Generate a settings dictionary for loading and checking 1D data from CSV files.

Arguments¶

relative_data_folder (str): The folder path relative to the main script where data files are located. Default is 'instrument_data'.
filename_regex (str): Regular expression pattern to match filenames in the data folder. Default is '*.csv'.
file_min_size_bytes (int): Minimum size in bytes for files to be considered valid. Default is 10.
header_row (int): The index of the row containing column headers (0-indexed). Default is 0.
data_checks (Optional[dict]): A dictionary containing data quality checks such as character length, required character counts, rows to skip at the beginning or end. Defaults to basic checks if None.
data_column (list of int): List of indices for columns containing data points to be loaded. Default is [3, 5].
data_header (List[str]): List of strings representing the header names for data columns. Default is ['data 1', 'data 3'].
time_column (List[int]): List of indices for columns containing time information. Default is [0, 1].
time_format (str): String format for parsing time columns, using strftime conventions. Default is '%Y-%m-%d %H:%M:%S.%f'.
delimiter (str): Character used to separate values in the file. Default is ','.
time_shift_seconds (int): Number of seconds by which to shift time data (positive or negative). Default is 0.
timezone_identifier (str): Timezone identifier for time conversion. Default is 'UTC'.

Returns¶

- dict - A dictionary with settings for data loading procedures including file paths, size requirements, header information, and data check parameters.

Signature¶

def for_general_1d_load(
    relative_data_folder: str = "instrument_data",
    filename_regex: str = "*.csv",
    file_min_size_bytes: int = 10,
    header_row: int = 0,
    data_checks: Optional[dict] = None,
    data_column: list = [3, 5],
    data_header: List[str] = ["data 1", "data 3"],
    time_column: List[int] = [0, 1],
    time_format: str = "%Y-%m-%d %H:%M:%S.%f",
    delimiter: str = ",",
    time_shift_seconds: int = 0,
    timezone_identifier: str = "UTC",
) -> dict: ...

for_general_sizer_1d_2d_load¶

Show source in settings_generator.py:89

Generate settings for the 1D general file loader and the 2D general sizer file loader.

Arguments¶

relative_data_folder (str): Path to the folder containing data files, relative to the script's location.
filename_regex (str): Regex pattern to match filenames for loading.
file_min_size_bytes (int): Minimum file size in bytes for a file to be considered valid for loading.
header_row (int): Row index for the header (0-based) in the data files.
data_checks (dict, optional): Specifications for data integrity checks to apply when loading data.
data_1d_column (list of int): Column indices for 1D data extraction.
data_1d_header (list of str): Header names corresponding to the data_1d_column indices.
data_2d_dp_start_keyword (str): Keyword indicating the start of 2D data points in a file.
data_2d_dp_end_keyword (str): Keyword indicating the end of 2D data points in a file.
data_2d_convert_concentration_from (str, optional): Unit to convert from if concentration scaling is needed for 2D data.
time_column (list of int): Column indices for time data extraction.
time_format (str): Format string for parsing time data.
delimiter (str): Delimiter character for splitting data in the file.
time_shift_seconds (int): Seconds to shift the time data by.
timezone_identifier (str): Timezone ID for time data interpretation.

Returns¶

tuple of (dict, dict): A tuple containing two dictionaries with settings for the 1D and 2D data loaders.

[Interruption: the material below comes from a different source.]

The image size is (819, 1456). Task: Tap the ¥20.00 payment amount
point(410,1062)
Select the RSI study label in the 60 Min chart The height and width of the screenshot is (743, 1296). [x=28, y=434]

The function defaults data_checks to basic validation criteria if not provided. It returns separate dictionaries for settings applicable to 1D and 2D data loaders, which include file paths, size checks, and data parsing rules.

Signature¶

def for_general_sizer_1d_2d_load(
    relative_data_folder: str = "instrument_data",
    filename_regex: str = "*.csv",
    file_min_size_bytes: int = 10,
    header_row: int = 0,
    data_checks: Optional[dict] = None,
    data_1d_column: list = [3, 5],
    data_1d_header: List[str] = ["data 1", "data 3"],
    data_2d_dp_start_keyword: str = "Date Time",
    data_2d_dp_end_keyword: str = "Total Conc",
    data_2d_convert_concentration_from: str = "dw/dlogdp",
    time_column: List[int] = [0, 1],
    time_format: str = "%Y-%m-%d %H:%M:%S.%f",
    delimiter: str = ",",
    time_shift_seconds: int = 0,
    timezone_identifier: str = "UTC",
) -> tuple: ...

load_settings_for_lake¶

Show source in settings_generator.py:260

Load settings for Lake data from a JSON file. The settings file is a dictionary of stream settings dictionaries.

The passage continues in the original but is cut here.